Luiz Renato Ribas
 
 

CAVALO BRANCO


CAVALOS, A QUESTÃO

* O turfe no país, sem desmerecer seu emocionante entretenimento desde os anos 1.800, infelizmente é muito diferente, neste século XXI, na questão produtiva de cavalos.

* Primeiro, naquele tempo, não existia o puro-sangue de corrida, o PSI, cujos cavalos, em disputa, eram mestiços e alguns até matungos puxadores de carroças.

* Era o princípio do verbo, cuja evolução no decorrer dos anos de amadores a profissionais, por volta de 1.900, foi aceleradamente evolutivo com milhares de criadores do PSI no Brasil.

* A produção nacional do cavalo de corrida era tanta que alimentava regularmente as corridas regulares, com páreos frondosos, nos principais prados do Brasil.

* Hoje o custo de um cavalo não acompanha, há bom tempo, os prêmios defasados oferecidos nos hipódromos brasileiros, desestimulando assim o crescimento criacional no país.

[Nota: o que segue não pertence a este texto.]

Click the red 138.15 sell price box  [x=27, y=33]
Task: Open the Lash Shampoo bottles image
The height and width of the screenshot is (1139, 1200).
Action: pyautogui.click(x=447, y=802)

* O número de haras do Brasil continua sucumbindo mês a mês, com criadores de grande porte colocando à venda, nos leilões, todo o seu plantel em sinal, claro, de desistência.

* Mesmo com essa significativa queda na criação nacional do cavalo de corrida, os principais hipódromos brasileiros continuam mantendo, mesmo com sacrifício, suas reuniões normais.

* Mesmo com esse cenário desalentador, o turfe brasileiro tem sido alvo de investimentos internacionais, em especial de instituições exploradoras de apostas globais.

* O número de criadores que ainda resiste no Brasil é decrescente, mas heroicamente existente graças a teimosia e o idealismo de turfistas, principalmente os milionários.

* A reversão desta situação criacional é quase impossível, sinalizando que, talvez, no futuro as corridas de cavalos sejam forçosamente centralizadas, num único hipódromo do Brasil.

* Porém, o lado bom de toda essa expectativa pessimista, é o entusiasmo, a torcida, o fervor e o amor, desses criadores remanescentes, pela otimista reconstrução do turfe no Brasil. Amém.